“We are a society that is not ready for homosexuality and abortion. As Africa, we believe that the institution of the family is at the core of whatever we are doing.” Deputy Speaker Thomas Tayebwa.
Those were Hon Tayebwa’s frank words against homosexuality and abortion rights to the EU delegates attending the 61st session of the African Caribbean and Pacific- European Union (ACP-EU) summit in Maputo, Mozambique in October 2022.
Tayebwa accused the ACP-EU Partnership Agreement for containing a clause that promotes LGBT/homosexuality and abortion, practices he said Uganda will vehemently oppose.
“The EU is demanding that we take a certain route, they should also know the character of our society’, he said.
He received support from the Ugandan delegation he had led, Hon. Theodore Ssekikubo (Lwemiyaga County), Hon.Cecilia (Dokolo District), Hon. Maurice Kibalya (Bugabula South), Hon. Elijah Okupa (Kasilo County), Dr Samuel Opio (Kole North) and Hon. Lucy Akello (Amuru District).
According to Hon. Ogwal, Uganda is not comfortable with the EU’s conditions on sexual orientation and abortion.
“We are all geared up to make sure that whatever decision we take is in the interest of the people whom we represent,’’ she said.
She wondered why the EU would sneak clauses into the agreement yet Uganda has not been shy on its stand on Homosexuality which already has an existing law that criminalizes it.
On 24th February, 2014, H.E the President assented to the anti-homosexuality bill, making it a law amidst debate and controversies from western powers and human rights activists.
Prior, H.E the President had tasked a team of scientists to provide scientific evidence on homosexuality, to no avail.
“We reject the notion that somebody can be homosexual by choice; that a man can choose to love a fellow man; that sexual orientation is a matter of choice. Since my original thesis that there may be people who are born homosexual has been disproved by science, then the homosexuals have lost the argument in Uganda. They should rehabilitate themselves and society should assist them to do so,’’ H.E the President stated while signing the bill into law.
During the annual National Prayer Breakfast which usually precedes the Independence Day celebrations, H.E the President reiterated Uganda’s position on the same, saying such people are still considered as social deviants in the Ugandan society.

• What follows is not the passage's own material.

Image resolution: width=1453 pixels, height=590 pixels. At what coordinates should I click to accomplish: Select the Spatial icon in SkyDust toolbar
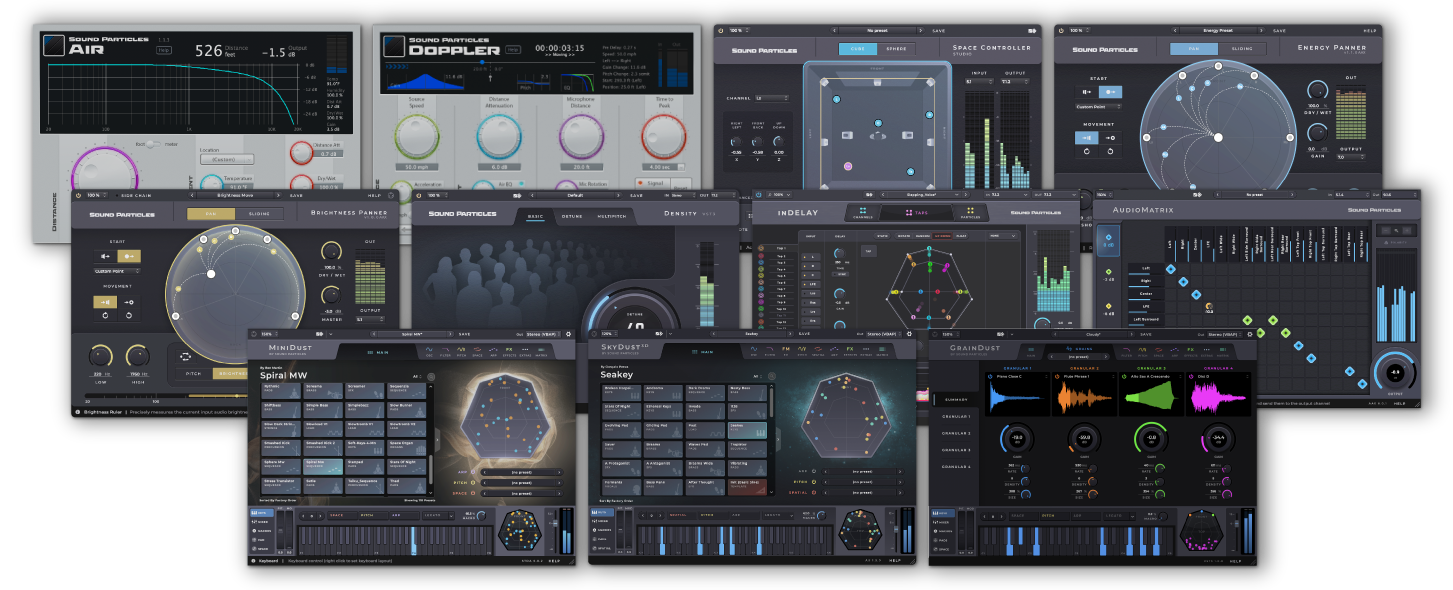(x=817, y=350)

He said he resisted pressures from western countries about homosexuality in Uganda because it goes against societal norms.
“We have been having pressures from some of these groups who say there are two ways of life; the normal way and parallel way. We said this is not our interpretation. We know that homosexuals were here; we even have a name for them… but what we knew was that these people were a deviation from normal; and they were not killed. We had a few well-known homosexuals, one of them was a chief, he did a lot of good things, and another one I hear was a king. They were not killed, but they were not praised or promoted, and it was not put out that this is a normal way but a deviation from nature,’’ he said.
Hon Tayebwa and his delegation helped reecho what H.E the President has time and again emphasized that Uganda and Africa at large will never embrace homosexuality or abortion because they are against the values Ugandans dearly uphold.